Old Bailey Solicitors

Assault by Penetration: Legal Implications and Consequences

Introduction

Understanding the legal definitions and implications of various criminal offences is of utmost importance. One such critical subject is assault by penetration, a term referring to a specific form of sexual offence.

At Old Bailey Solicitors, we are committed to shedding light on legal matters that impact individuals’ lives. In this comprehensive blog post, we will consider the concept of digital assault by penetration and its interpretation within the framework of the Sexual Offences Act 2003 to explain how the offence differs from sexual assault.

Deciphering Digital Assault by Penetration

Assault by penetration involves the non-consensual act of penetration of the anus or vagina of another person. This can be done by any part of a person’s body and/or an object. For example, the use of a finger (digitally) to penetrate the other, their tongue, a sex toy or any other object.

Importantly, this act is deemed illegal (in the context of offences committed against adults) only when it occurs without the explicit consent of the penetrated person. Context and circumstances surrounding the act are crucial in determining whether a person consents to penetration or otherwise.
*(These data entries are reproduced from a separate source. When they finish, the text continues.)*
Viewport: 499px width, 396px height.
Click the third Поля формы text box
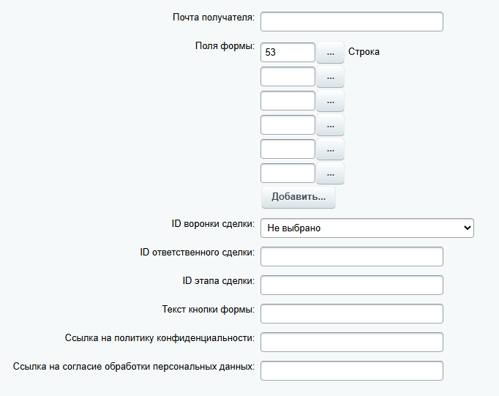pyautogui.click(x=288, y=101)
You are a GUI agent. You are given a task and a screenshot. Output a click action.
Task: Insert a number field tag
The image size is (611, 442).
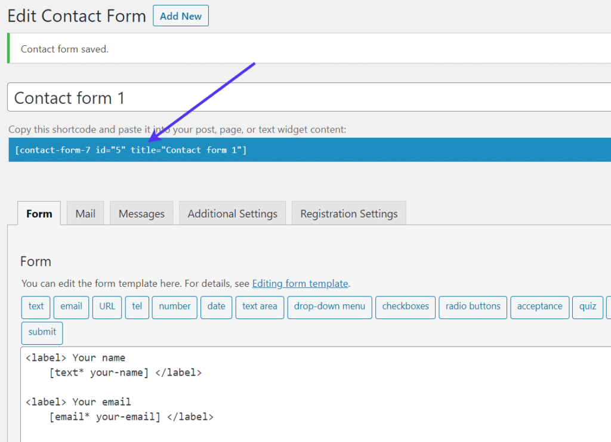click(x=174, y=307)
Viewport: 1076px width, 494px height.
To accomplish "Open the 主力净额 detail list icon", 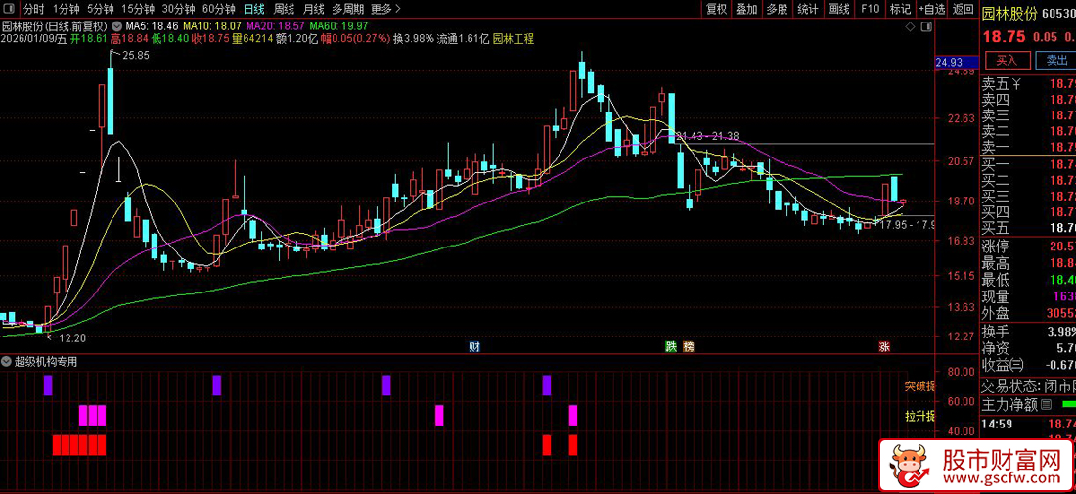I will tap(1046, 405).

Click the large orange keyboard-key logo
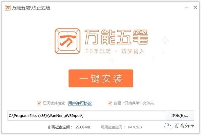click(67, 41)
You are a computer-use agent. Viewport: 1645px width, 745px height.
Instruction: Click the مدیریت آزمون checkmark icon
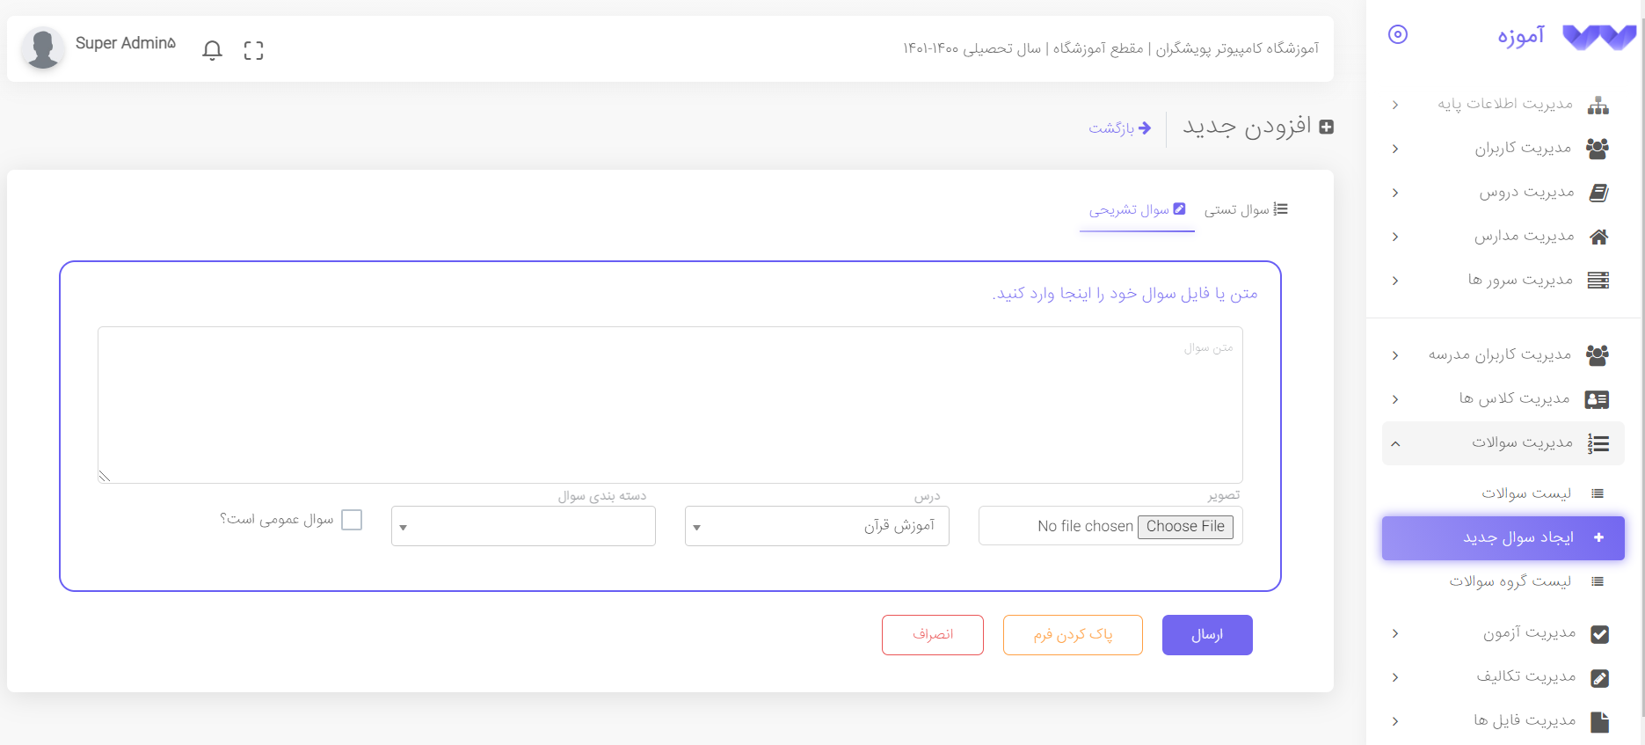tap(1599, 634)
Within the context of the law, the vagina of another is ‘penetrated’ when the body part/object passes the labia of the pudendum. An offence relating to penetration of the anus is committed when the body part/object passes the sphincter into the anal canal. Even very minimal penetration is sufficient for the purposes of the legislation. However, where only the outside of the vagina or anus is touched, a more appropriate charge would be sexual assault. In some cases, a jury may be offered ‘alternative’ counts, and may find a defendant guilty of sexual assault but not assault by penetration, if they can be sure that a person was touched externally but unsure if they had been penetrated.

Navigating the Sexual Offences Act 2003 in the Context of Digital Assault by Penetration

The Sexual Offences Act 2003 contains various sexual offences, including digital assault by penetration. However, given that the focus of this blog is on the penetration offence, focus will be on the relevant legislation for this.

Section 2: Assault by Penetration

Section 2 of the Sexual Offences Act 2003 explicitly addresses assault by penetration, encompassing cases of digital penetration against adults.

Section 6: Assault of a child under 13 by Penetration

Section 6 of the Sexual Offences Act 2003 deals with section 2 offence when committed against a person under the age of 13. Of course, any sexual offence committed against a child becomes much more serious and the sentence for such is greater accordingly.

In terms of the difference in the legislation, the only additional factor to the Section 2 offence is that the person is under the age of thirteen at the time of the offence.

Given offences against children are oftentimes not reported until the person is older, a person will have still committed an offence under Section 6 even if the report was not made until that person was over 13 years old.

Consent and Digital Assault by Penetration

Consent remains the linchpin in evaluating the legality of any sexual activity, including digital assault by penetration.

The Sexual Offences Act 2003 emphasizes the necessity of voluntary and informed agreement between all parties involved.

For penetration to be considered within the boundaries of the law, it is paramount to obtain unambiguous consent, devoid of any coercion, threats, or incapacity due to factors like age or intoxication.

For the Section 6 offence, it is key to note that the age of consent in the United Kingdom is 16 years old. Therefore, proving ‘consent’ is not a requirement of the Section 6 offence. As such, even if a party under 13 ostensibly consented to the penetration, the act would still be illegal.

Likewise, if a person is charged under the Section 2 offence and the Complainant is between 13-16 years old, consent cannot be given by the Complainant, even if express consent was given to that act.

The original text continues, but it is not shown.